Anderson's all-out brand of coming out, however, is relatively rare. A study released Monday from the University of Rochester, researchers found that 69 percent of lesbian, gay, and bisexual individuals surveyed are still closeted in some sphere of their life, whether with families, colleagues or their religious community.
Research repeatedly shows that, in general, coming out is a good thing from a mental health standpoint: people report higher self-esteem, lower rates of anxiety and depression and closer interpersonal relationships.
What Monday's study shows, however, is that this psychological boost varies greatly depending on the environment one comes out to -- when an individual came out in a judgmental environment, there was almost no improvement to emotional well-being, researchers found; in a supportive environment, huge improvements.
This may explain why so many individuals choose to remain closeted in environments most likely to be judgmental -- work, church or among certain family members.
"What we're seeing is that LGBT (lesbian, gay, bisexual and transgender) people are quite selective in where they come out.

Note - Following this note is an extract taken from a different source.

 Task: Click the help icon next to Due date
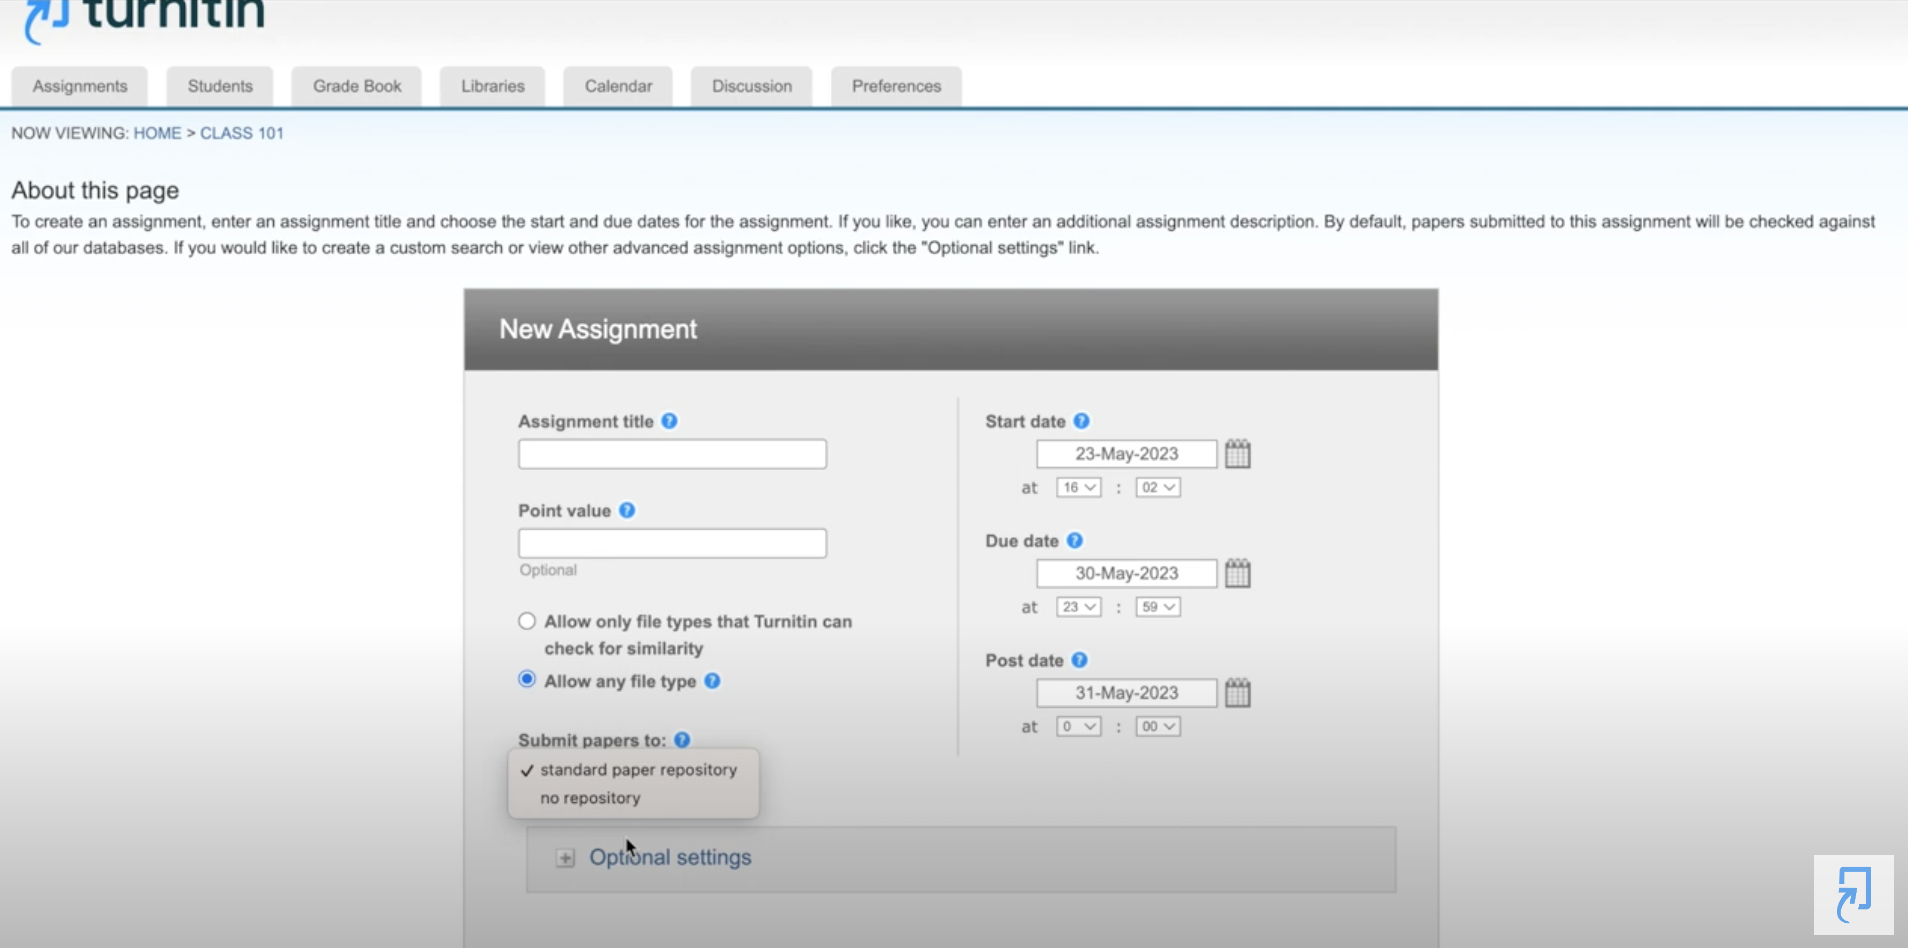click(x=1074, y=540)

They're sensitive to some of the costs of coming out in an environment that may not be wholly supportive of their sexual orientation," says Richard Ryan, professor of psychology at the University of Rochester and co-author on the study.
"Coming out is a good thing, psychologically speaking, but what we're seeing is that the benefits are balanced out by stigma and non-acceptance in certain environments," says Ryan.

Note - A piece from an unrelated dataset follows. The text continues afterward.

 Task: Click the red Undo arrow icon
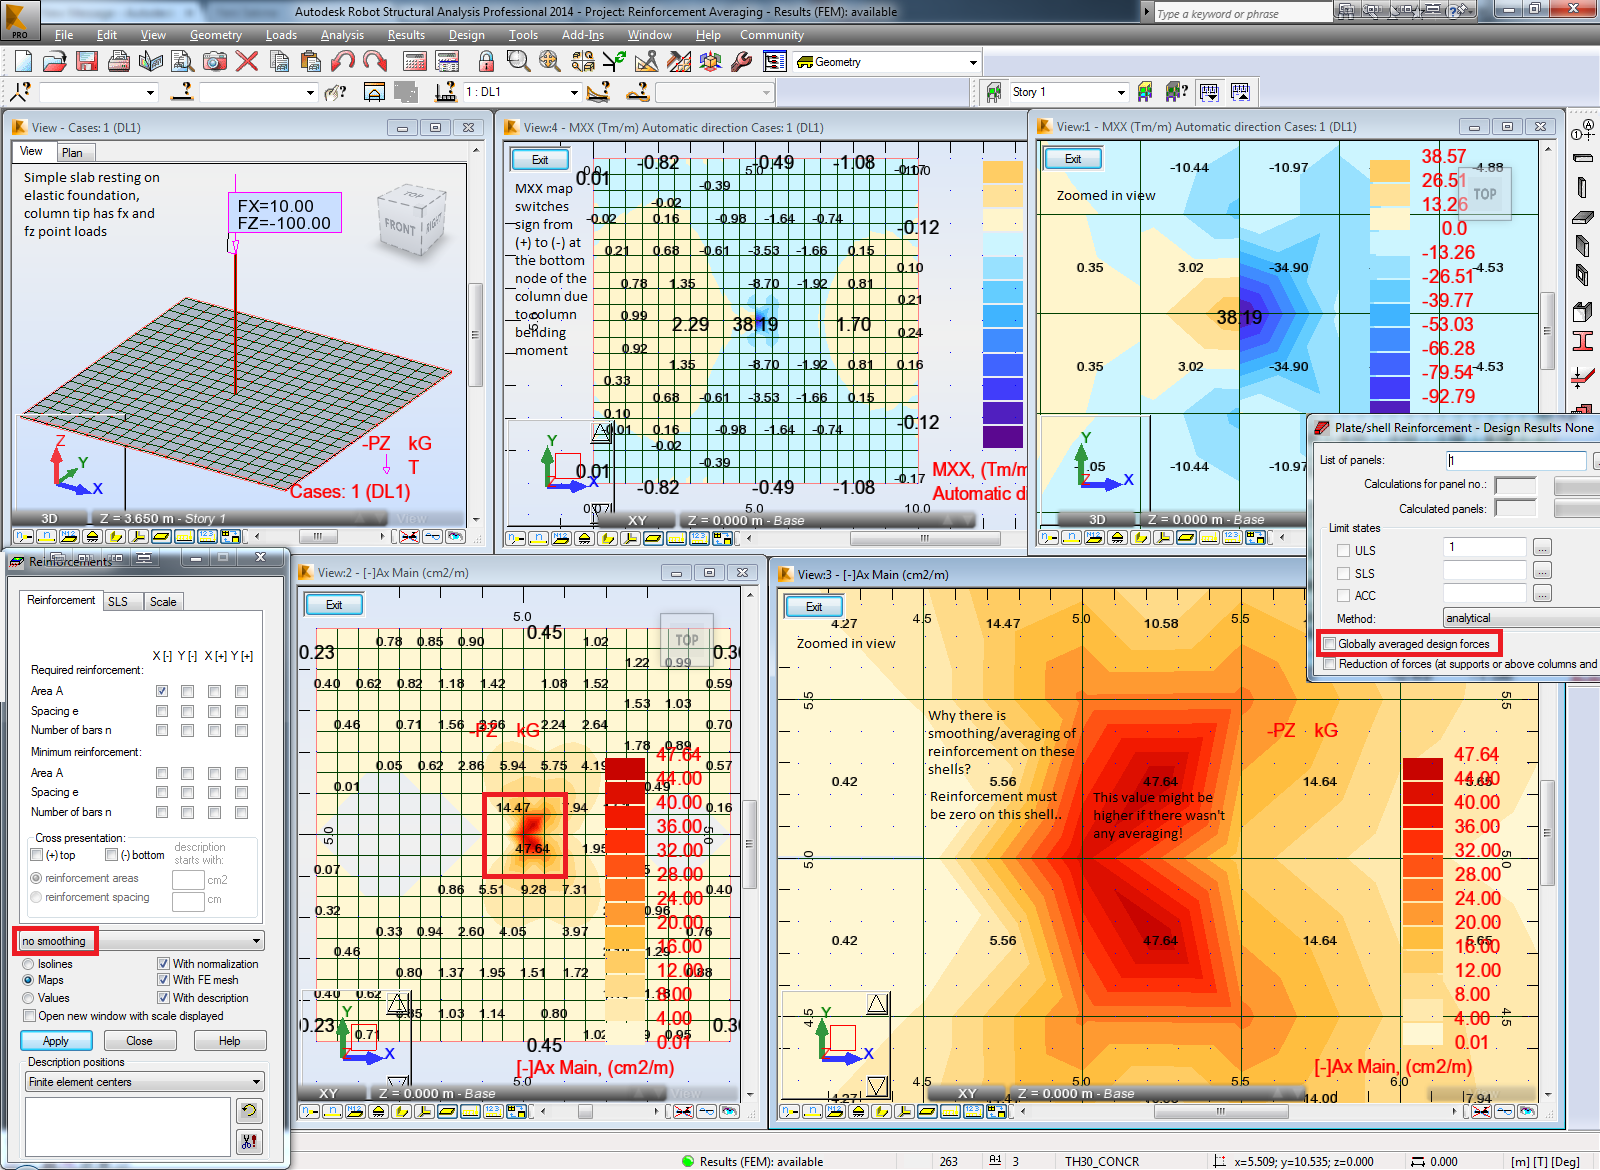(342, 62)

It all boils down to that personal decision of where it's worth it, he says.
For John, of San Francisco, coming out never seemed worth it at his last job. "My [boss] managed by fear and intimidation. He thrived on making people uncomfortable. I chose to keep to myself and not let my sexual orientation be any public topic."
When he switched jobs, however, John found himself in a much more supportive environment. He is now the only person "out" at his work, but everyone has been very supportive and there are no longer "snickers or whispers" among his colleagues, as in his past workplace, he says. Because John is not out to everyone in his life, however, he asked that we use only his first name.
Out in the Workplace
Work may prove to be an especially large hurdle for LGBT individuals in the process of coming out. In the Rochester study, half of those surveyed were out among friends or family but not among colleagues or fellow students. In most cases, this was because the workplace was seen as a controlling, non-accepting environment.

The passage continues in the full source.